Tuttavia, è necessario riconoscere come oggi si sia verificato un cambiamento culturale che ha permesso di andare oltre il rispetto della normativa e mettere in atto una reale inclusione e valorizzazione delle pluralità. Pertanto, si introduce il concetto di “risorse disabili” come parte del capitale umano, il quale possiede capacità, competenze e potenzialità in grado di costituire una risorsa e un vantaggio competitivo per l’azienda, oltre le barriere e le discriminazioni.
Tali premesse hanno mosso la curiosità di indagare ed evidenziare l’impegno delle aziende per l’inclusione lavorativa delle risorse disabili.
È stato svolto un processo di analisi delle aziende e dei progetti messi in atto per favorire l’integrazione e l’inclusione lavorativa delle persone con disabilità.
L’indagine esplorativa è stata finalizzata alla ricerca dei fattori e delle best practices da adottare in azienda, con l’obiettivo di includere i lavoratori con disabilità, andando oltre il mero obbligo di legge ed impegnandosi nel valorizzare le capacità e le potenzialità delle risorse disabili.
Tra i progetti analizzati, protagonista anche il progetto “FormidAbili”, realizzato da Leroy Merlin Italia in collaborazione con la società di benefit (RI)GENERIAMO, l’agenzia di ricerca e selezione AbileJob ed altre associazioni di respiro nazionale attive nell’ambito della disabilità.
Un progetto altamente ambizioso e sfidante con l’obiettivo di inserire persone con disabilità intellettiva all’interno dei negozi.
Per realizzarlo non è bastata una tradizionale forma di inserimento, ma è stato fondamentale lavorare sulla cultura dell’integrazione, della valorizzazione della diversità e dell’unicità.

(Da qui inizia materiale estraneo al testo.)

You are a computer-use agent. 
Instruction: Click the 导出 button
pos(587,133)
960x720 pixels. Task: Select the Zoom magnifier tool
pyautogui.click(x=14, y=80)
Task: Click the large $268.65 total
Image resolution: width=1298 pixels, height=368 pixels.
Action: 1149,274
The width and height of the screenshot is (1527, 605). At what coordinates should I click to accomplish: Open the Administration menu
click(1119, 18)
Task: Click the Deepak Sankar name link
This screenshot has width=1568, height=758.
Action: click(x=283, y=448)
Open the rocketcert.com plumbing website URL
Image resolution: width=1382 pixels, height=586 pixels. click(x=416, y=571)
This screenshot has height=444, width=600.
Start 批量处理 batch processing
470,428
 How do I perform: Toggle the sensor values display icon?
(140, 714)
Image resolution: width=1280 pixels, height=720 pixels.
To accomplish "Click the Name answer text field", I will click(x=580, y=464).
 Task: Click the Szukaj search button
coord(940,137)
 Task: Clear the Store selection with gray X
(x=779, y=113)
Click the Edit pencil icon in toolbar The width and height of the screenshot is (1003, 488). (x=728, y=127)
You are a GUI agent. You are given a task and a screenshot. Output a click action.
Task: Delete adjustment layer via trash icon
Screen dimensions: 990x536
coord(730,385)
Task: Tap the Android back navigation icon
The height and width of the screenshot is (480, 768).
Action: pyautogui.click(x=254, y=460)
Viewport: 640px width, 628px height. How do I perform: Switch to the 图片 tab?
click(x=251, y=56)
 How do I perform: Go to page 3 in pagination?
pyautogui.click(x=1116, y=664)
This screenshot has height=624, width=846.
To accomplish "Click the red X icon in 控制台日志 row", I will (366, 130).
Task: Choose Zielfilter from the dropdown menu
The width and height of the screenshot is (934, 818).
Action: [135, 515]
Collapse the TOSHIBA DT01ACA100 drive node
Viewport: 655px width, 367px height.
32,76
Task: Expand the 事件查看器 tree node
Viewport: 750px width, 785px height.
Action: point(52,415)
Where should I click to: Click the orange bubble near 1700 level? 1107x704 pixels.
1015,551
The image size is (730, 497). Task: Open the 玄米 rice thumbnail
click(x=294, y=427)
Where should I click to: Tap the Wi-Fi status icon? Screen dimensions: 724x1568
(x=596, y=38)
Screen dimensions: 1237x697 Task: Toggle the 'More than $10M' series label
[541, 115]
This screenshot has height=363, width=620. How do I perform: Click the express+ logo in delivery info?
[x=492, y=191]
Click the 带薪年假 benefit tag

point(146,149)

Questo è stato possibile grazie alla formazione, la quale ha investito tutto il personale, dai manager ai colleghi diretti.
L’espressione obbligo di legge è una frase che non è mai stata pronunciata. Si è parlato piuttosto di opportunità e inclusività.
La cultura di Leroy parla di persone. Le persone sono al centro. Tutti partecipano alla vita lavorativa, ognuno con i propri talenti e le proprie caratteristiche. Per questo bisognerebbe parlare di partecipazione, piuttosto che di inclusione e di unicità, piuttosto che diversità.
I risultati hanno confermato la tesi secondo cui le aziende, oggi, non considerano più la disabilità come un obbligo, un problema, o un timore, bensì come un’opportunità di crescita, di cambiamento e di innovazione. La chiave sta nel non sentirsi sole o abbandonate, ma sostenute, supportate ed accompagnate dall’innovazione normativa e, soprattutto, dagli strumenti e dalle capacità messe a disposizione da una rete di realtà organizzative, pubbliche e private, le quali costituiscono un ruolo fondamentale e determinante per le aziende stesse. A questo si accompagna il non avere paura, ma avere il coraggio e la curiosità di aprirsi a nuove sfide e scenari futuri.